José Manuel Durão Barroso surgiu, mais uma vez, em Portugal para deixar mais uma tirada política. Disse: “a dívida pública é sustentável desde que Portugal mantenha a dinâmica de reformas”.
A frase tem dois sentidos que se pressentem de imediato: 1) essas reformas terão de ter um forte impacto na redução da despesa pública; 2) se Portugal não mantiver essa “dinâmica de reformas”, os credores não estarão com Portugal para suavizar as condições de pagamento da dívida.
Por outras palavras, Barroso já não é aquele presidente da Comissão que diz que telefonou a Merkel, para defender a posição de Portugal, mas é mais o mensageiro do que Merkel lhe disse do outro lado da linha.
Mas o mais interessante é que a afirmação de Barroso corresponde a uma opção sobre a parte da equação que Portugal tem pela frente. E quando falo de equação refiro-me à equação dinâmica da dívida pública – usada pelos credores, pelo Governo português, pelo Presidente da República – para determinar as condições em que a dívida pública de qualquer país é sustentável. “Sustentável” quer dizer em economês que não se agrava, ou seja, que pode se manter igual ao que é (126,% do PIB) ou diminuir. Algo que está muito aquém do esforço que os credores querem que Portugal faça: cumprir o Tratado Orçamental que obriga a reduzir a dívida em 5% por ano!
O Observatório sobre Crises e Alternativas elaborou uma publicação sobre esse tema.

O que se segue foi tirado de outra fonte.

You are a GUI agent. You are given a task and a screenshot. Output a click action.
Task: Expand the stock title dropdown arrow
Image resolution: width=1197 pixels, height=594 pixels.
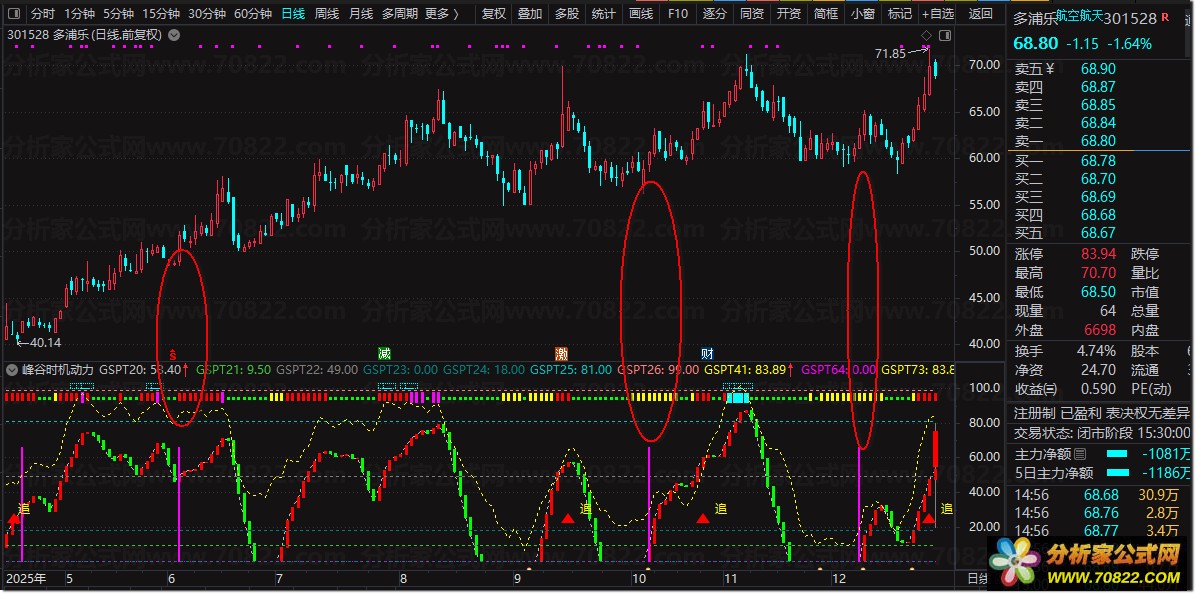pos(175,35)
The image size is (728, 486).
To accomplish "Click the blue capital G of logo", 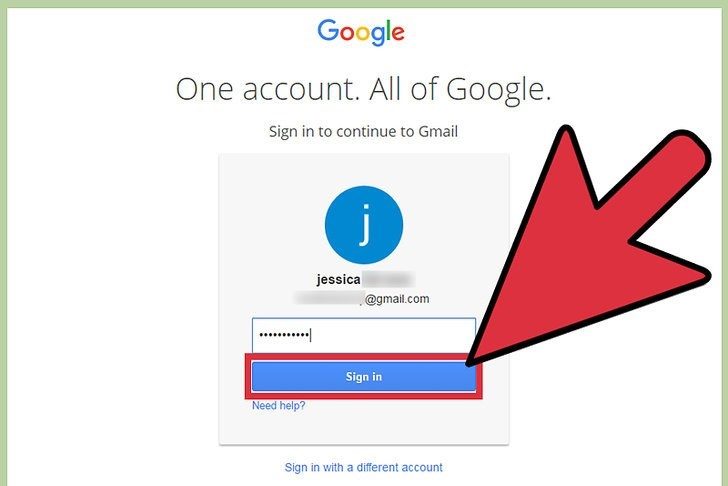I will point(329,30).
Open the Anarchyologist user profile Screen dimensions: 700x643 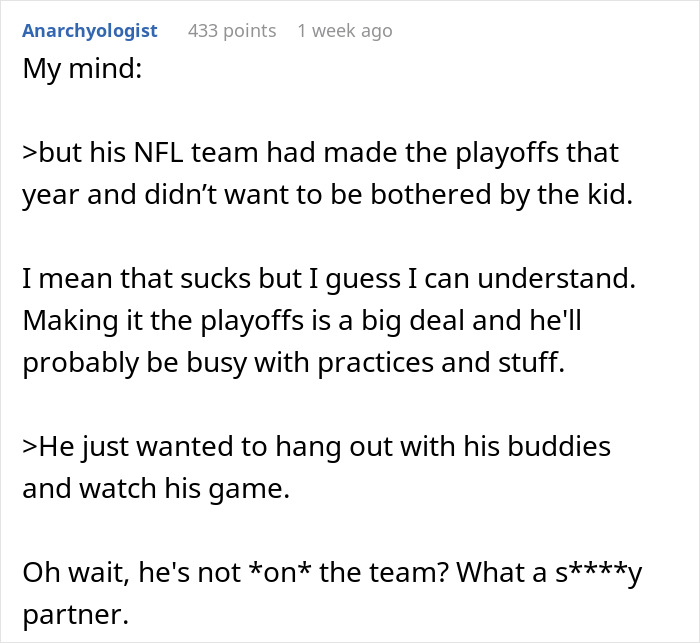point(90,31)
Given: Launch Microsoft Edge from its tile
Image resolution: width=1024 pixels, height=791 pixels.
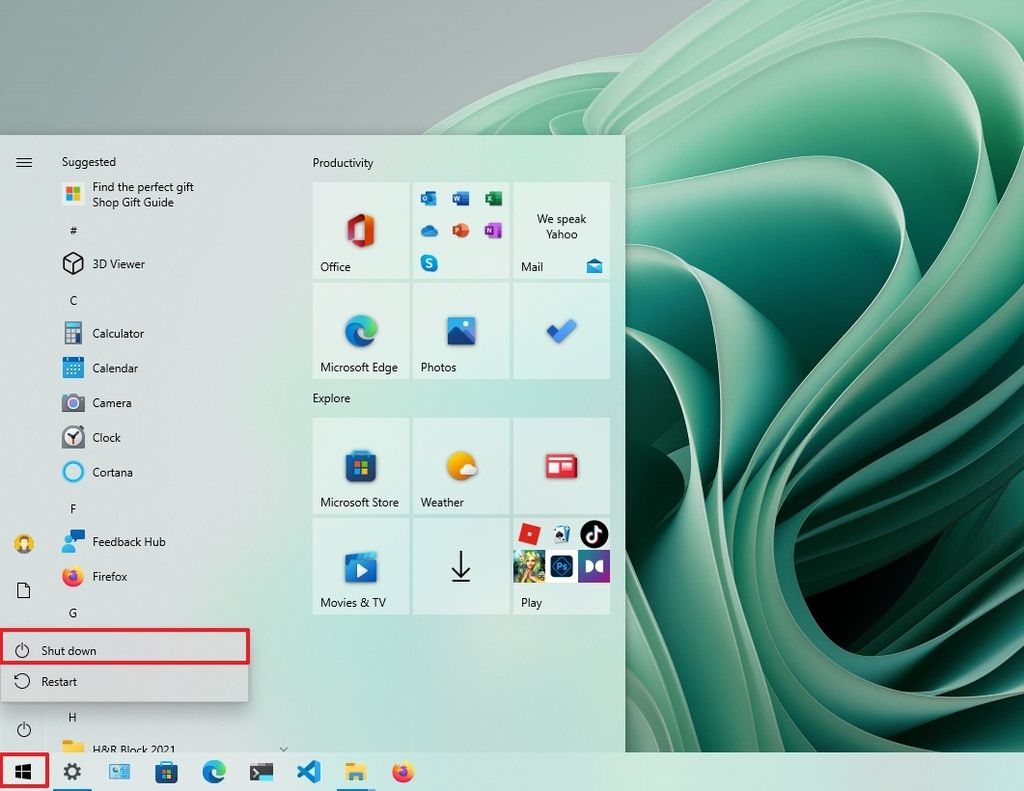Looking at the screenshot, I should pyautogui.click(x=360, y=332).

E até disponibilizou uma folha de Excel que permitirá aos mais leigos leitores em economia experimentar vários cenários. Basta prever quanto vai crescer o PIB, qual vai ser a taxa de juro, e – finalmente – qual o volume de saldo primário do Estado (despesa públicas sem juros) necessário para tornar a dívida sustentável, a ponto de se reduzir.
E o que essa folha de Excel mostra é que, se Portugal mantiver o crescimento económico médio desde 2000 e as taxas de juro de antes da crise de 2007/08, o saldo primário médio terá de corresponder a um superávite de muitos milhares de milhões de euros. E se a meta for reduzir a dívida em 5% por ano, o esforço tem de ser bem mais pronunciado ainda. Para entender isso, basta dizer que até hoje nunca houve superávites, mas défices. Algo incomportável para manter as actuais estruturas do Estado, do tal Estado social nascido do pós-25 de Abril.

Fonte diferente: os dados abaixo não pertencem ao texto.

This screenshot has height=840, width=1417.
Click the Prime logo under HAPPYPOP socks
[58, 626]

Essa é a violência que nos espera, caso nada seja decidido na Europa sobre a situação de Portugal.
E é essa violência que está subjacente na declaração em cândida voz de Durão Barroso.

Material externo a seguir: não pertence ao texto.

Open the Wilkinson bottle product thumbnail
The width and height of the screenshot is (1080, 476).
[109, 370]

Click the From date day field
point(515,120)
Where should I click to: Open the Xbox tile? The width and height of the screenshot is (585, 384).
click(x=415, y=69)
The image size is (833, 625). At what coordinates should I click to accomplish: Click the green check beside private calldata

Os credores já entenderam que a dívida não é pagável. O crescimento económico esperado deverá manter-se em níveis medíocres (abaixo dos 2% ao ano). Baixas taxas de juro apenas são de esperar se os especuladores acharem que farão mal em apostar no incumprimento de Portugal. E isso apenas se consegue com o apoio do BCE. Por isso, tudo está embrulhado. Na dúvida, resta o corte na despesa pública que até vem ao encontro do ideário liberal subjacente à estratégia definida pelos credores. Afaste-se o Estado e deixem-se os operadores privados cumprir essas missões sociais – mas não se diz que isso sairá bem mais caro ao Estado…
E essas são as condições de Barroso: ou cortam no Estado ou vendem mais uns activos aos investidores estrangeiros a baixo preço e a Europa está convosco para vos suavizar o caminho; ou não cortam e não vendem, e não esperem amizades, nem contemplações.
Condições como estas exigem uma atitude por parte dos políticos portugueses. Ou se claudica e teremos de nos manter sob a orientação estrangeira por muitos muitos anos, esperando sempre a melhor compreensão dos credores, das agências de rating; ou se estuda uma forma de resolver esta pesada equação. Este nó górdio. Todas as soluções têm custos que convém quantificar. Apenas uma deles permite a recuperação da soberania.
Há, pois, muito trabalho pela frente.